Ahora, ¿por qué me arrepiento de eso? ¿Por qué, 42 años más tarde, todavía pienso en ello? En comparación con otros niños, fui incluso amable con ella. Nunca le dije nada malo. Pero, aun así, me molesta.
Así que he aquí algo que sé que es cierto, aunque suene algo cursi, y no sé muy bien qué hacer con ello:
De lo que más me arrepiento en mi vida es de las veces en que no he sido amable.
Esos momentos en los que otro ser humano estaba ahí, frente a mí, y yo respondí… con prudencia. Con reservas. Con suavidad.
O, si quieres mirarlo desde el otro lado del telescopio: ¿Quién, en tu vida, recuerdas con más cariño, con los más innegables sentimientos de calidez?
Me apuesto que aquellos que fueron más amables contigo.
Es fácil de decir, quizás, y ciertamente difícil de implementar, pero yo diría: como un objetivo en la vida, trata de ser más amable (…).
Una cosa a nuestro favor: buena parte de este “convertirse en más amable” ocurre de forma natural, con la edad. Podría tratarse de una simple cuestión de contrición:a medida que nos hacemos más viejos, nos damos cuenta de lo inútil que es ser egoístas. Y lo ilógico, realmente. Amamos a otra gente y estamos, por tanto, recibiendo instrucciones contrarias a nuestra propia centralidad. La vida nos da palos, y la gente acude en nuestra defensa, y nos ayuda, y aprendemos que no estamos separados, y no queremos estarlo (…). A medida que envejece, la mayoría de la gente se hace menos egoísta y más amorosa. El gran poeta de Syracuse, Hayden Carruth, dijo en un poema escrito al final de su vida que “ahora, era sobre todo amor”.
Cuando somos jóvenes, estamos ansiosos –de forma comprensible– para saber si seremos capaces: ¿Tendremos éxito? ¿Podremos construir una vida para nosotros mismos? Pero tú –en particular tú, de esta generación, quizá hayas notado una cualidad cíclica en la ambición. Te esforzaste en el instituto con la esperanza de acceder a una buena universidad; te esforzaste en la universidad con la esperanza de tener un buen trabajo; te esfuerzas con el trabajo…
Y está bien.

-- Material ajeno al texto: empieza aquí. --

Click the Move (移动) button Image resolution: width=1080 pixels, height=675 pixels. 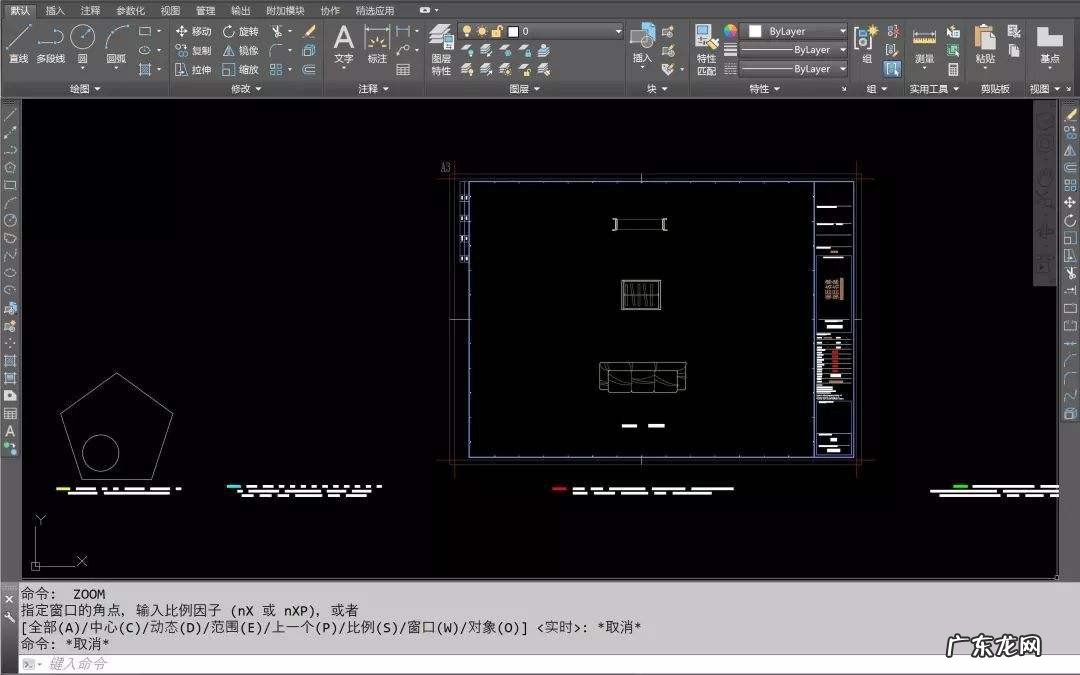tap(193, 31)
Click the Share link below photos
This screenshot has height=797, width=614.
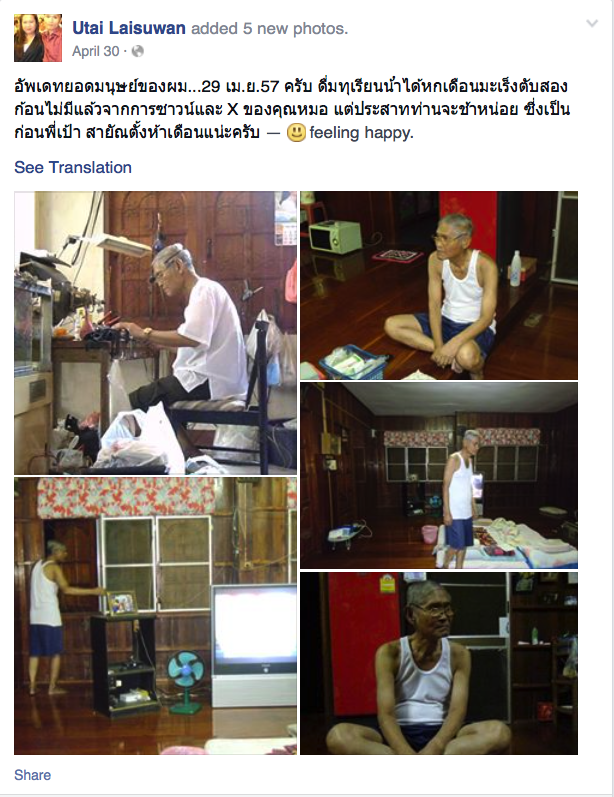point(33,775)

Si nos vamos a hacer más amables, tenemos que tomarnos a nosotros mismos en serio; como hacedores, soñadores.
Pero el logro no es fiable. ´Tener éxito´, signifique lo que signifique para ti, es duro, y la necesidad de tenerlo constantemente se renueva a sí misma. El éxito es como una montaña que continúa creciendo a medida que vas escalando, y existe el riesgo, muy real, de que tener éxito ocupe toda tu vida, mientras las grandes preguntas no son atendidas.
De modo que este es el consejo del final de la charla: ya que, según he dicho, tu vida va a ser un proceso gradual de convertirte en más amable y más amoroso, date prisa. Aceléralo. Comienza ahora mismo. Hay una confusión en cada uno de nosotros. Una enfermedad, podría decirse: el egoísmo. Pero también hay una cura. Así que sé un buen, activo e incluso algo desesperado paciente por tu propio bien: busca las más eficientes medicinas anti-egoísmo, energéticamente, para el resto de tu vida.

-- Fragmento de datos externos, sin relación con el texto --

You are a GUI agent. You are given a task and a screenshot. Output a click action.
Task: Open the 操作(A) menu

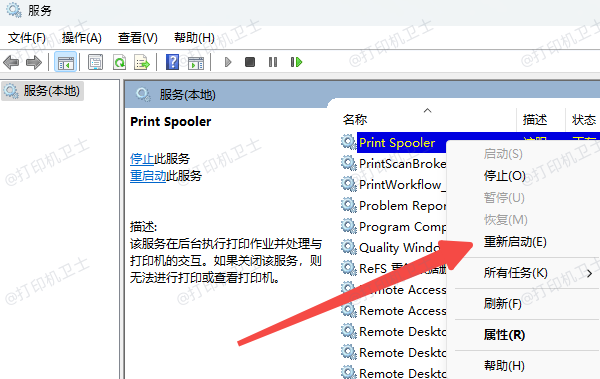tap(82, 38)
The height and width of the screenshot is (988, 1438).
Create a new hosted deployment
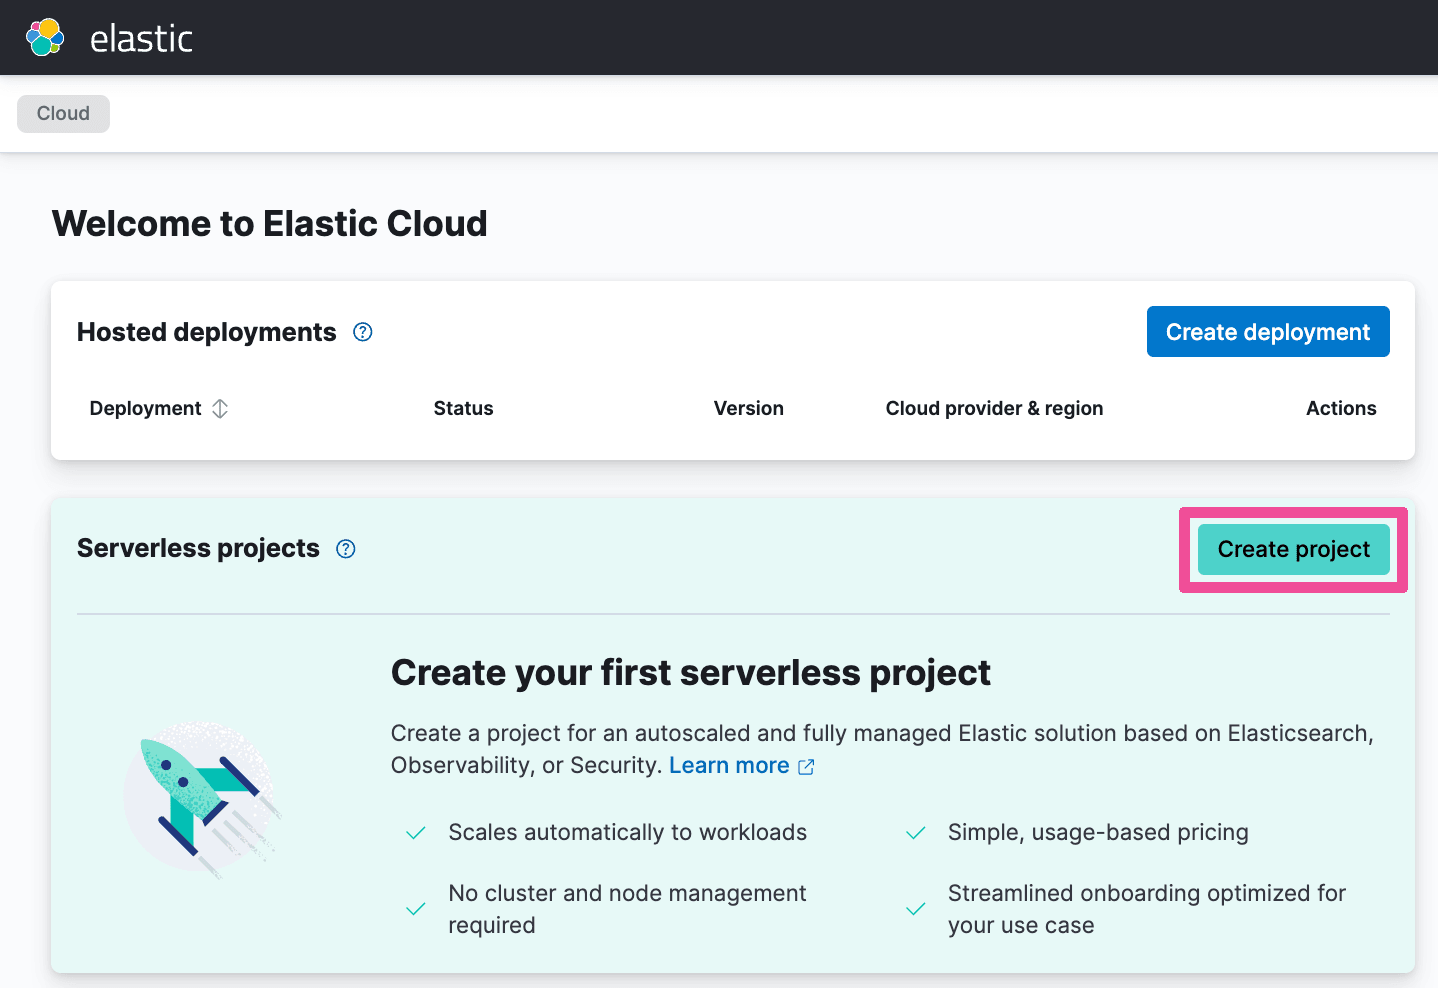click(x=1268, y=331)
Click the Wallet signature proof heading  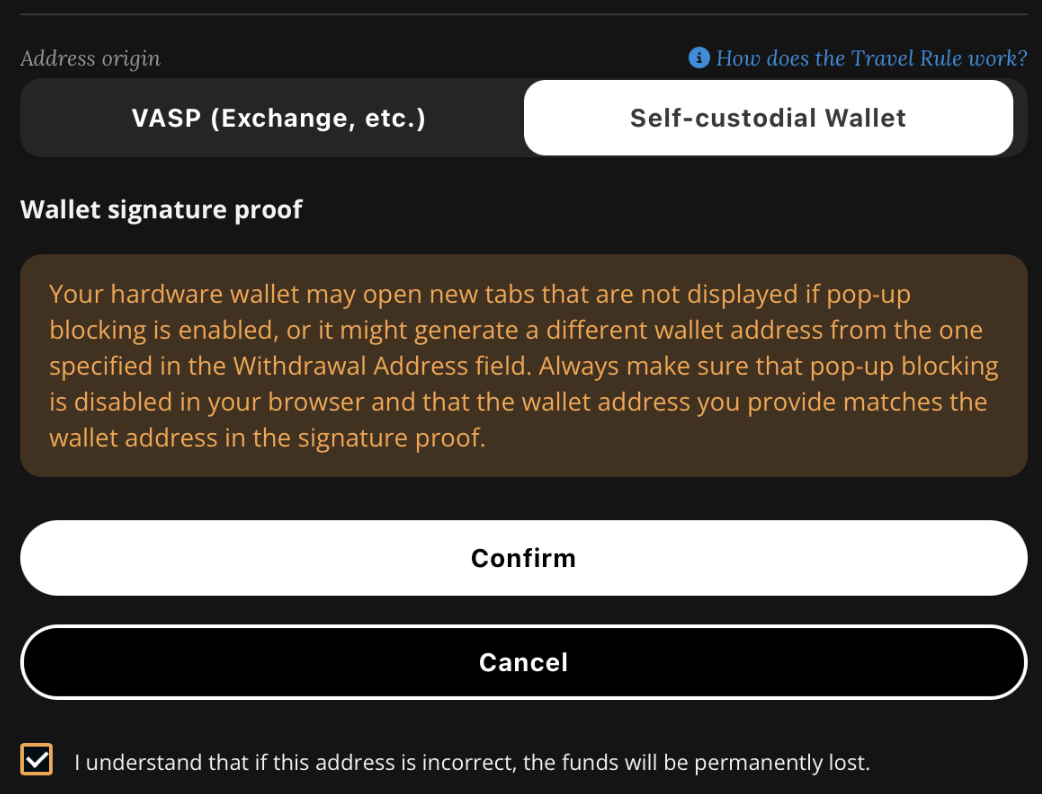[x=161, y=209]
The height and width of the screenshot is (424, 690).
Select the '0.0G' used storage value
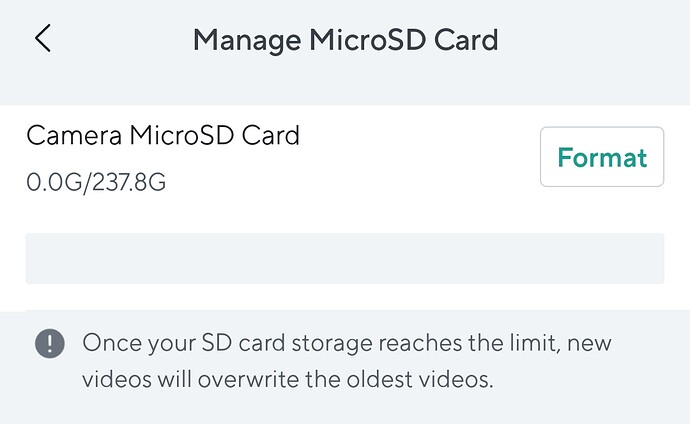point(54,182)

Haz cosas ambiciosas –viaja, hazte famoso, innova, lidera, enamórate, haz y pierde fortunas– pero mientras lo haces, hasta donde puedas, equivócate en la dirección de la bondad. Haz esas cosas que te inclinan hacia las grandes preguntas, y evita las cosas que te reducirían y te harían trivial. Esa parte luminosa tuya que existe más allá de la personalidad –si quieres, tu alma– es tan brillante y resplandeciente como cualquiera que haya existido. Tan brillante como la de Shakespeare, tan brillante como la de Gandhi, tan brillante como la de la Madre Teresa. Limpia todo lo que te separa de este lugar secreto luminoso. Cree que existe, llega a conocerlo mejor, nútrelo, comparte sus frutos incansablemente”.